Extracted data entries
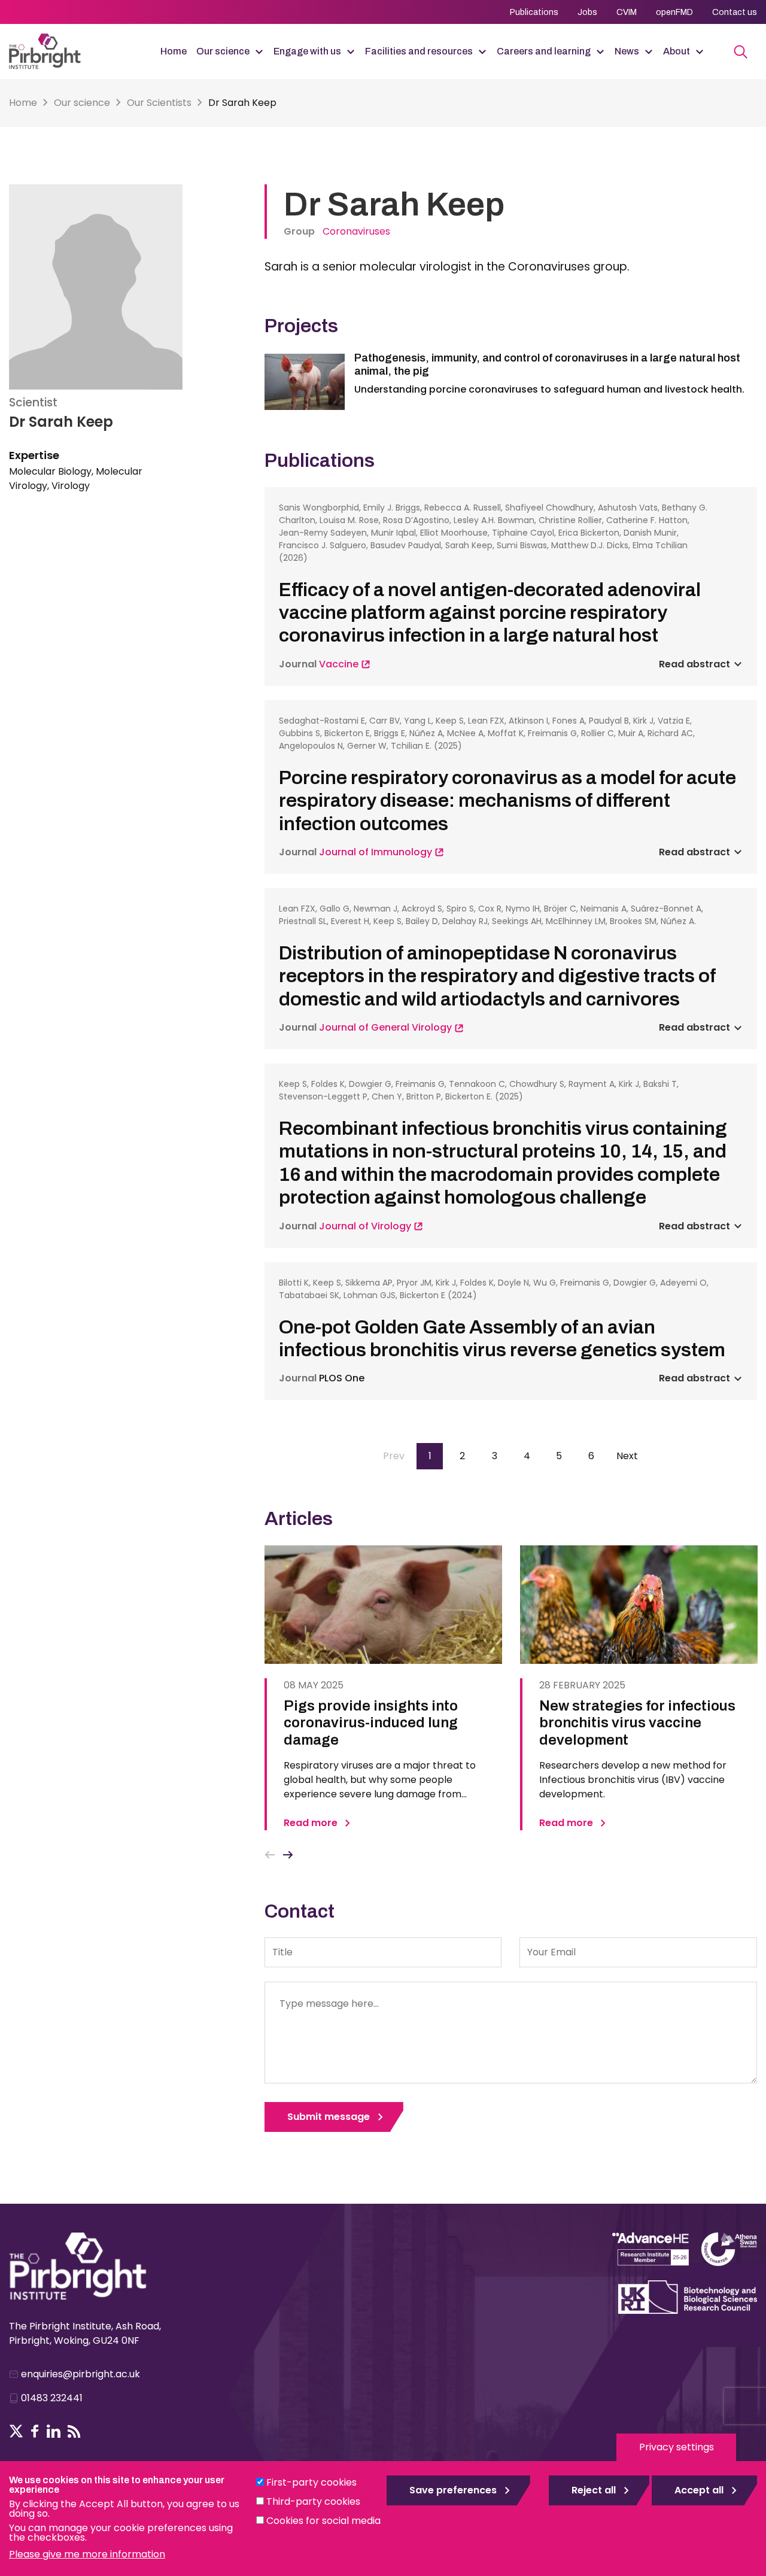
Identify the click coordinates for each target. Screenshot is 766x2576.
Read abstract (694, 664)
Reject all (594, 2490)
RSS (74, 2431)
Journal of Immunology (376, 852)
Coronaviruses (356, 231)
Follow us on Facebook (35, 2431)
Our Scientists (159, 103)
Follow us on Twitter (16, 2431)
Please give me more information (87, 2554)
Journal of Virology (366, 1226)
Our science (223, 51)
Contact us (734, 12)
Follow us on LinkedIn (53, 2431)
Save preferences (453, 2490)
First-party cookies (311, 2482)
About (676, 51)
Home (173, 51)
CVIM (626, 12)
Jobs (587, 12)
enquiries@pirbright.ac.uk (80, 2374)
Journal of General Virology (386, 1027)
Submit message (328, 2117)
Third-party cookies (313, 2501)
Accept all (699, 2490)
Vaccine (340, 664)
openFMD (674, 12)
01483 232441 (52, 2398)
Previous (270, 1855)
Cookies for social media (323, 2521)
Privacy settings (676, 2447)
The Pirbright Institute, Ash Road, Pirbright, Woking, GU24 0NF (85, 2333)
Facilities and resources (419, 51)
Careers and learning (544, 51)
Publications (534, 12)
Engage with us (307, 51)
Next (288, 1855)
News (627, 51)
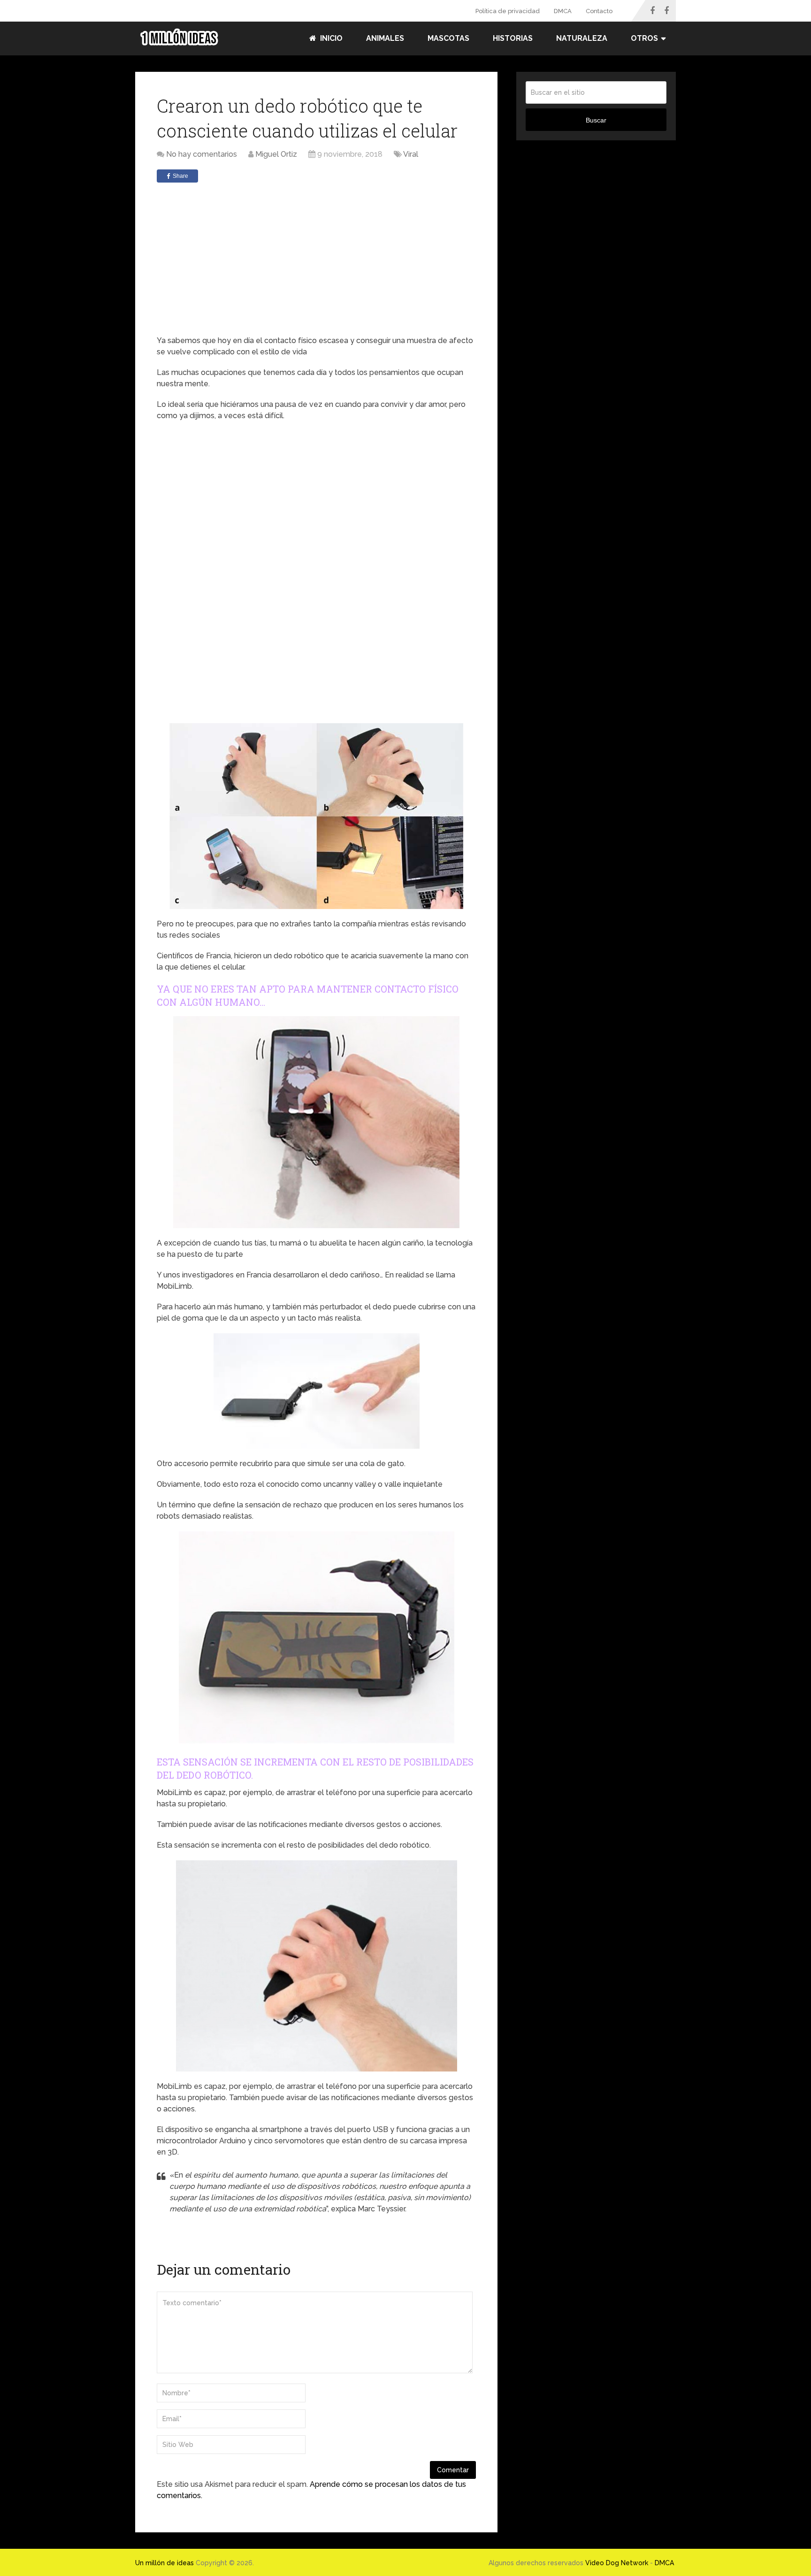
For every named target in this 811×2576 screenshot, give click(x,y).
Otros (644, 38)
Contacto (599, 11)
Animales (385, 38)
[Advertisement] (316, 260)
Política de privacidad (507, 11)
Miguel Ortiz (276, 154)
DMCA (563, 11)
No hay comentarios (201, 154)
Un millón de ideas (164, 2563)
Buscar (596, 120)
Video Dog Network (616, 2563)
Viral (410, 154)
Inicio (330, 38)
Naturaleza (581, 38)
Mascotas (448, 38)
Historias (513, 38)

> **What to produce**: Above are the records. Copy only the lines from the one with "Save preferences (453, 2490)" through the one with "DMCA (563, 11)", exactly, with no pictures.

> **Exercise answer**:
Save preferences (453, 2490)
First-party cookies (311, 2482)
About (676, 51)
Home (173, 51)
CVIM (626, 12)
Jobs (587, 12)
enquiries@pirbright.ac.uk (80, 2374)
Journal of General Virology (386, 1027)
Submit message (328, 2117)
Third-party cookies (313, 2501)
Accept all (699, 2490)
Vaccine (340, 664)
openFMD (674, 12)
01483 232441 (52, 2398)
Previous (270, 1855)
Cookies for social media (323, 2521)
Privacy settings (676, 2447)
The Pirbright Institute, Ash Road, Pirbright, Woking, GU24 0NF (85, 2333)
Facilities and resources (419, 51)
Careers and learning (544, 51)
Publications (534, 12)
Engage with us (307, 51)
Next (288, 1855)
News (627, 51)
For every named target in this 811×2576 screenshot, give click(x,y).
Otros (644, 38)
Contacto (599, 11)
Animales (385, 38)
[Advertisement] (316, 260)
Política de privacidad (507, 11)
Miguel Ortiz (276, 154)
DMCA (563, 11)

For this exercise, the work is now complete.